Design outline¶
As outlined on the landing page, the goal of the Turtle Canon tool is to canonize (or standardize) the Turtle ontology files exported by, especially, Protégé.
To achieve this, RDFlib is utilized to load in the Turtle file as a rdflib.Graph
object, retrieving all the triples, sorting them, creating an empty, new rdflib.Graph
object, add the sorted list of triples, and then export the ontology as a Turtle file, overwriting the original Turtle file.
In this process, precautions are taken to ensure the Turtle file is only overwritten if everything has gone as expected and an extensive validation of the input Turtle file is undertaken before even parsing it as a rdflib.Graph
object.
Same ontology - different generation tools¶
For the use case of having the same ontology, but in a logically different state, e.g., when triples may be added upon reasoning an ontology, but it is still considered to be the same ontology, the canonization process falters. It falters in the sense that Turtle Canon considers the provided list of triples to be the ultimate source of truth for canonization. Turtle Canon will not try to reason or infer what set of triples have been added during a reasoning process, and which were the "original". It will instead merely retrieve the list of triples, sort them, and export them as a Turtle file, overwriting the source Turtle file.
diff
tool¶
It is the intention to add a diff
-like tool for these events, where the differing set of triples are listed when comparing two Turtle files.
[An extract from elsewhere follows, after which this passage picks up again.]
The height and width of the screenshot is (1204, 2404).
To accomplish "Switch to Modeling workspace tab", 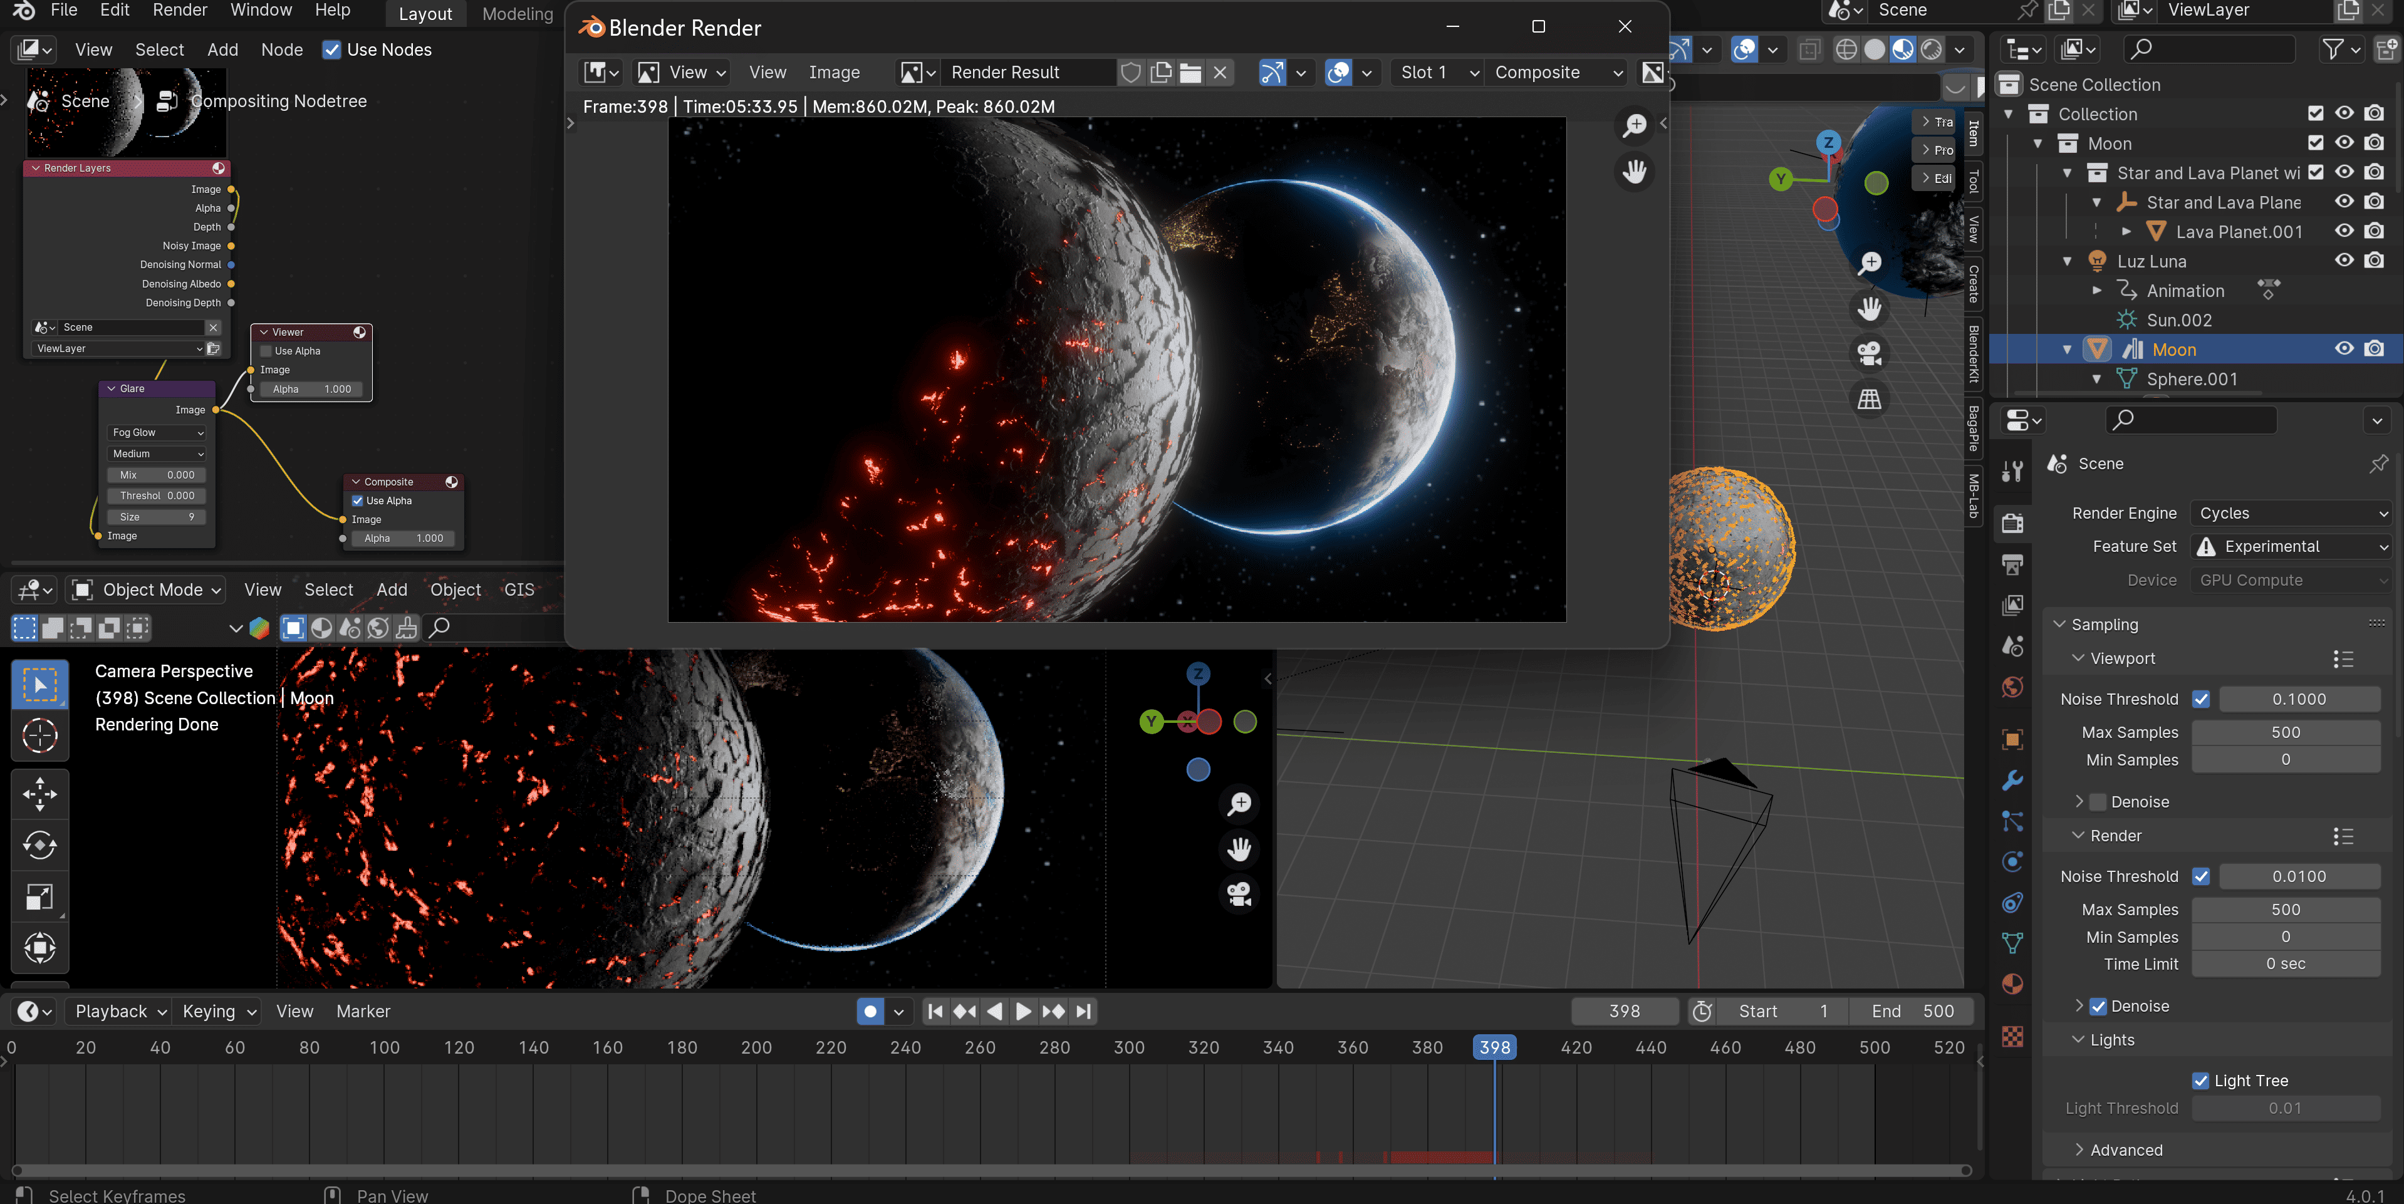I will click(517, 14).
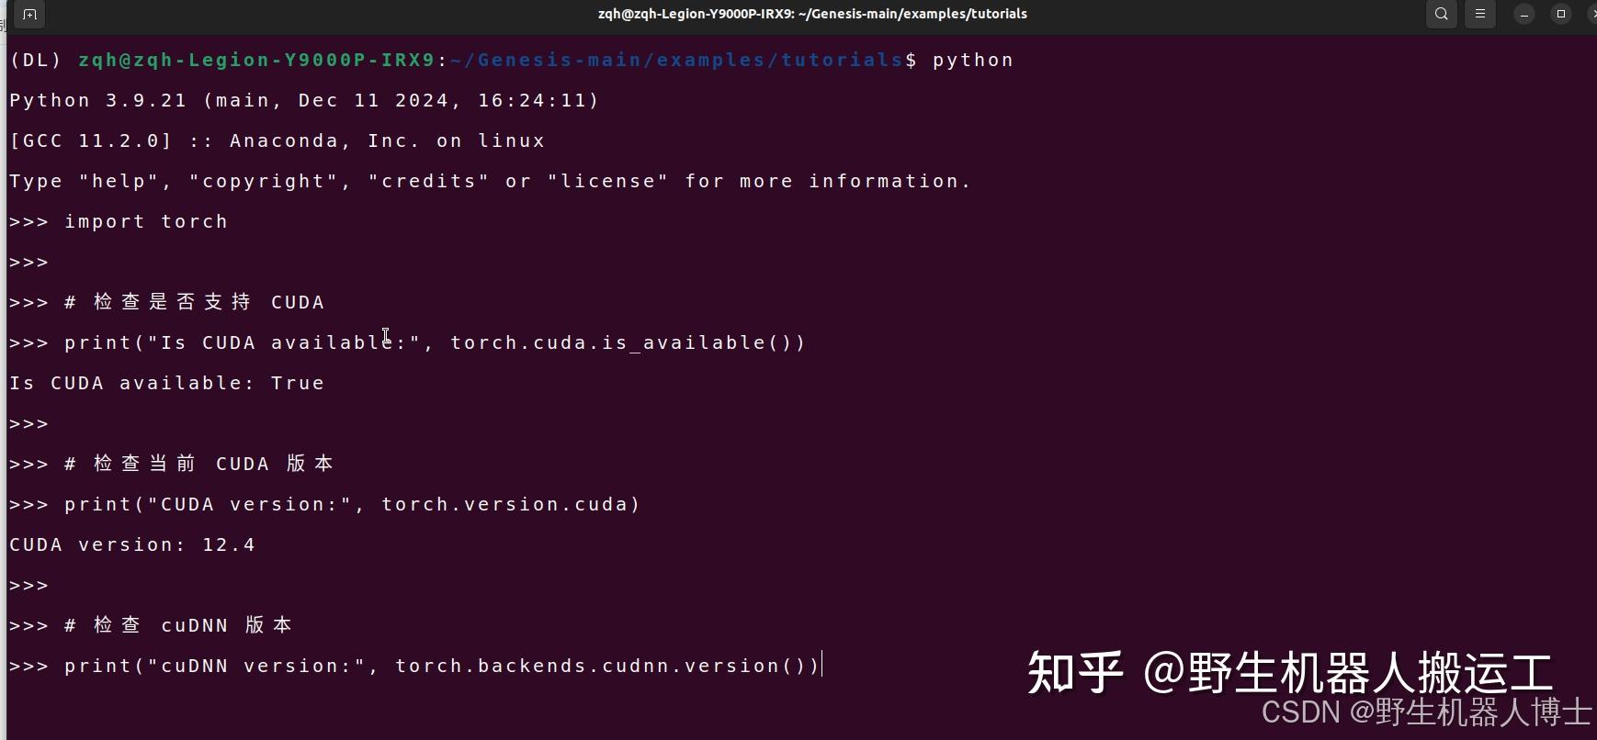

From there, adding functionality to interactively manipulate which triples should be created or removed should be somewhat straight-forward. The intention is to add exactly this, however, the exact design for this has not yet been determined.
The initial point of this tool is to help users be aware that changes have occurred between two ontologies, what they are, and understand whether they are semantic or logical.